In a two-part, 5,000-word article in “Komsomolskaya Pravda” this week, Vladimir Vorsobin describes the striking complexity of Tuva, a place where the politics of Russia in the 1990s continues despite Putin’s erection of a power vertical and one where shamans have an important political role (kp.ru/daily/24541/720147/ and kp.ru/daily/24542/720698/).
Taking as his title the observation of a Tuvan opposition leader that “Soon All of Russia will Be Talking about Tuva,” Vorsobin suggests that his Russian readers should “imagine a 300,000-resident oblast isolated from the metropolis where time stopped sometime at the end of the 1990s.”
Tuva is gaining ever more attention, he continues, because of its “inexplicable anomalies” – it is “one of the poorest” of Russia’s non-Russian republics with 80 percent of its budget coming from Moscow, it is one of “the most criminal” with the highest rates of violent crimes per capita in the country, and it has “a parliament in the hands … of the opposition.”
Moreover, Vorsobin continues, the people of Kyzyl “love to say that they entered the USSR last – in 1944” when Soviet forces entered that formerly quasi-independent country and to point to a plaque on one building which says “Here was the embassy of the USSR to the People’s Republic of Tuva” and another where today is the consulate general of Mongolia.
And it is a place where shamans remain extremely influential, in politics as well as in other spheres. One of them, Kenin-Lopsan Mongushu, 85, told the visiting journalist that Yeltsin had sat where Vorsobin was sitting and asked whether Tuva would leave Russia and find itself in good shape.

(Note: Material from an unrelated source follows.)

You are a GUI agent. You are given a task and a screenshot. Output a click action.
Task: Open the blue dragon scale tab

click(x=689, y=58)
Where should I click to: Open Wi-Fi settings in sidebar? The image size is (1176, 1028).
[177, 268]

Mongushu said he responded “’Don’t worry.’” And then the first Russian president “relaxed, smiled and left.” (Vorsobin for his part congratulated the late Russian leader for, “in spite of himself,” listening to and trusting Tuvan shamans.) In the event, Tuva didn’t leave, but it has followed its own path.
In May-June 1990, there were serious ethnic clashes between the Tuvins and ethnic Russians, and many of the latter departed, driving down their share of the republic’s population from 33 percent to 18 percent. Some later returned, but the republic’s leadership worked to ensure that Tuvins had the top jobs, leaving only some industries to the Russians.

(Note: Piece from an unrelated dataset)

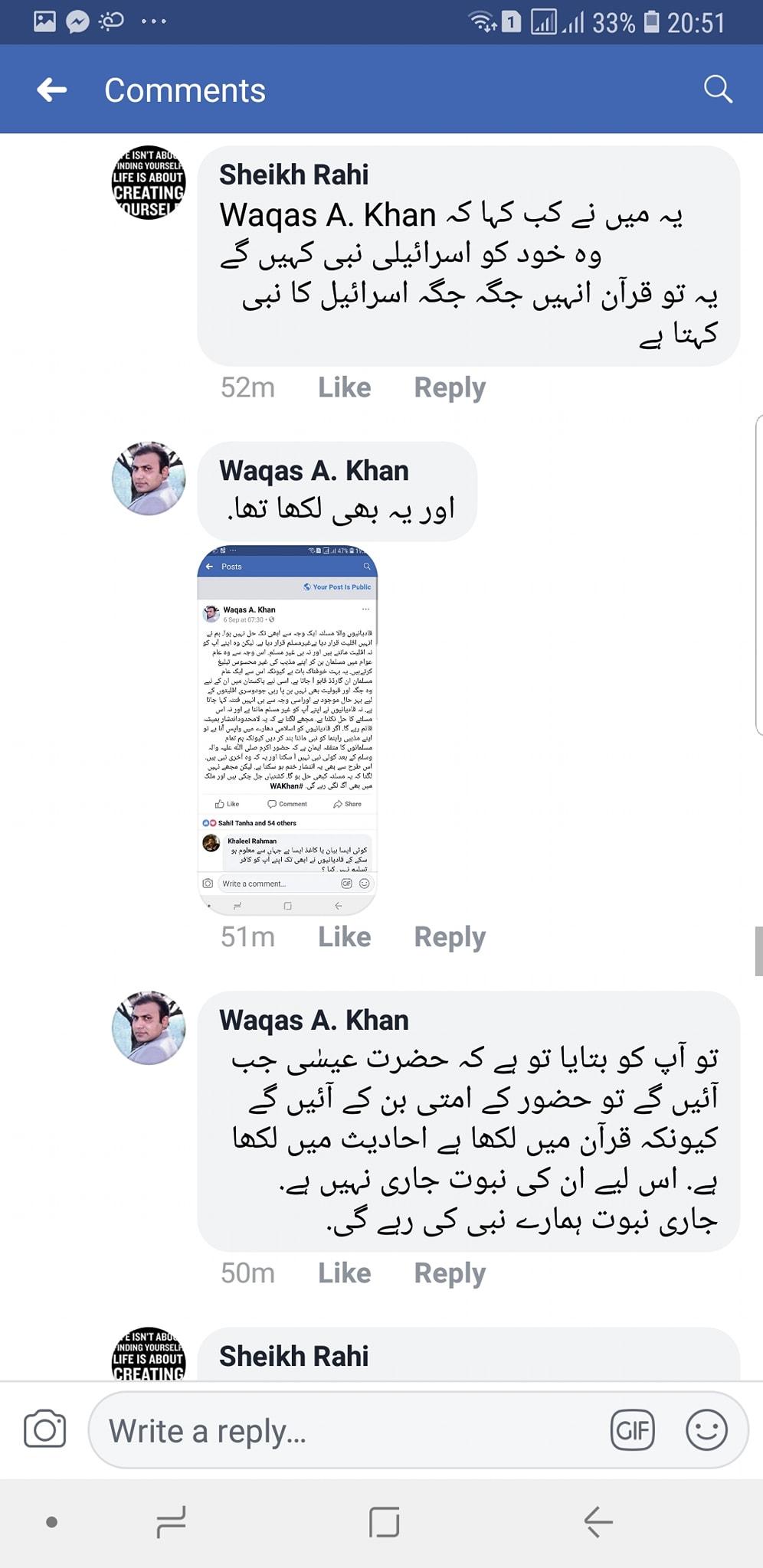
Task: Like Sheikh Rahi's 52m comment
Action: [345, 387]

“Some say,” one Russian observer there said, “that there never was any nationalism; others, that it had always existed.” The reason for that divide, she suggested, is that “Tuva always has been divided east and west. “In the east, there never was any nationalism;” but in the West, there always was.

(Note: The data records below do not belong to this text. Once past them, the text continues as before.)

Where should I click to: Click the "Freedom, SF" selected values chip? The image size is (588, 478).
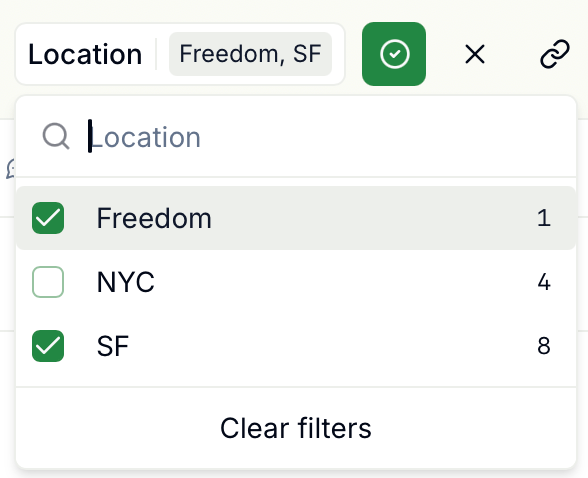click(x=250, y=54)
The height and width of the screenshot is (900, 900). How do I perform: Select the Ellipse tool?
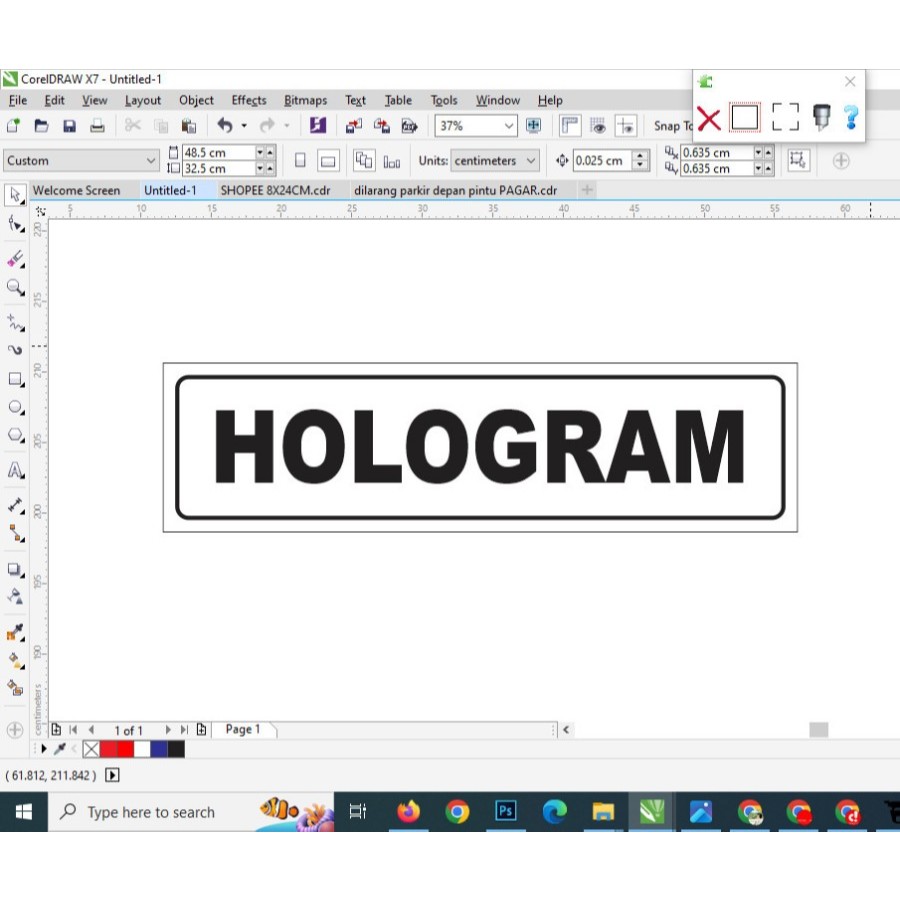coord(15,407)
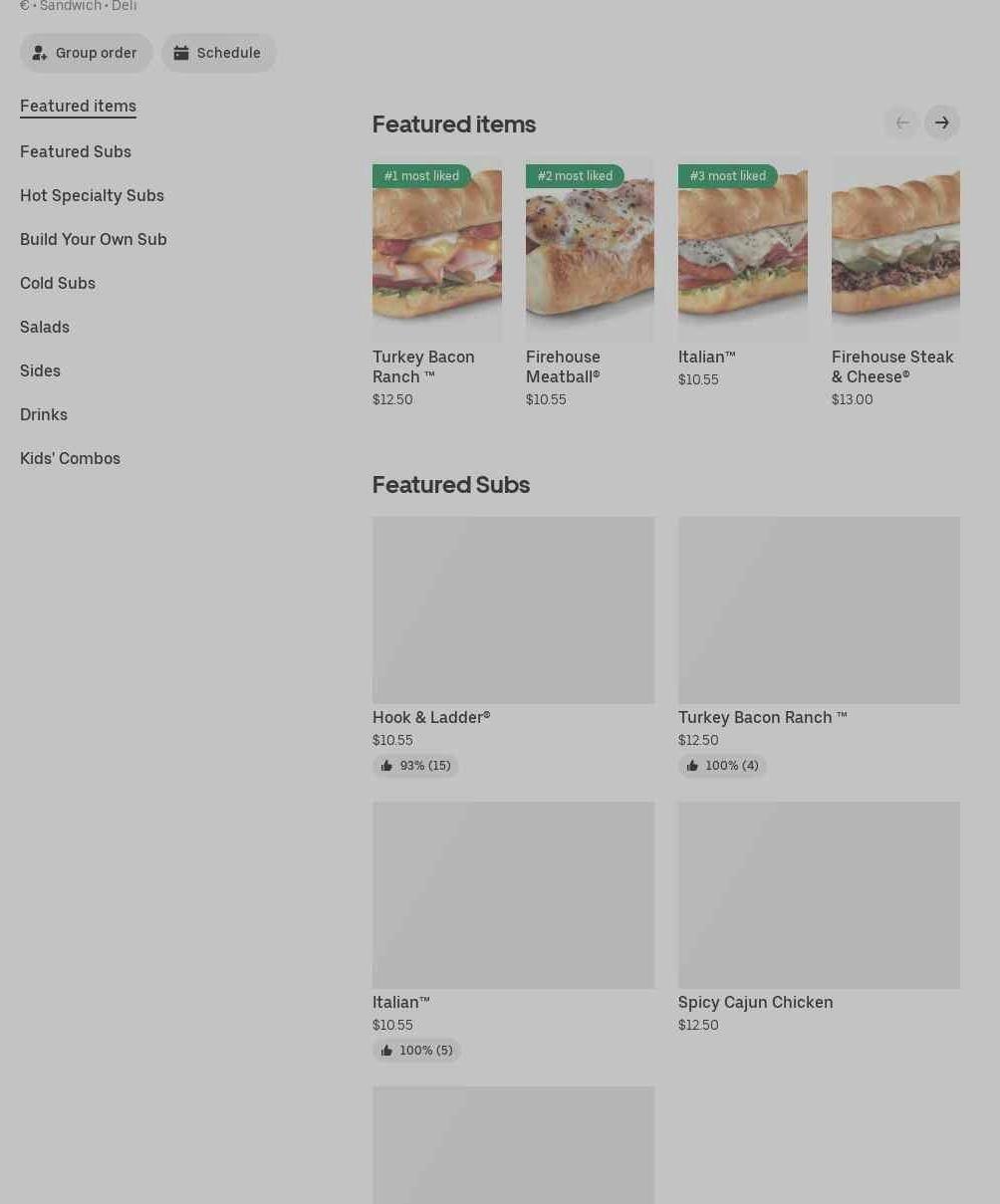Image resolution: width=1000 pixels, height=1204 pixels.
Task: Open Build Your Own Sub category
Action: [x=94, y=239]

Ethnic Russians often have shown contempt for the Tuvins, the journalist observes, and in response, some Tuvins have applied “the strange word ‘colonists’” to them, implying that Russians living in Tuva “are building a reservation for themselves like the white minority in South Africa.”
Such attitudes help to explain why the opposition won a majority of seats in the republic parliament in 2006 and even asked Moscow to remove the governor there. At first, the executive branch tried to find a common language, but then Moscow decided to impose a power vertical in Tuva as well.
By 2010, the Moscow-installed leadership had achieved great success, but in the parliamentary elections in that year, the Tuvans again voted for the opposition, leaving the parliament evenly split with 16 pro-government deputies and 16 opposition ones. (Moscow has tried to change that by pushing for a reduction in the number of deputies altogether.).
Now, as Vorsobin points out, “everyone is waiting for the October elections” there. And many in the opposition are predicting mass demonstrations of the kind that the OMON will not be willing or able to suppress. The editor of the local opposition paper said he does “not exclude” anything – including a repetition of Kyrgyzstan’s revolt or a color revolution.”
One reason is that Tuva meets two of the criteria for such an event: there is genuine competition among the parties and the possibilities for falsification are limited. Given the small size of electoral districts, “everyone knows how everyone else voted.” Consequently, the editor concluded soon, “all of Russia will be talking about Tuva.”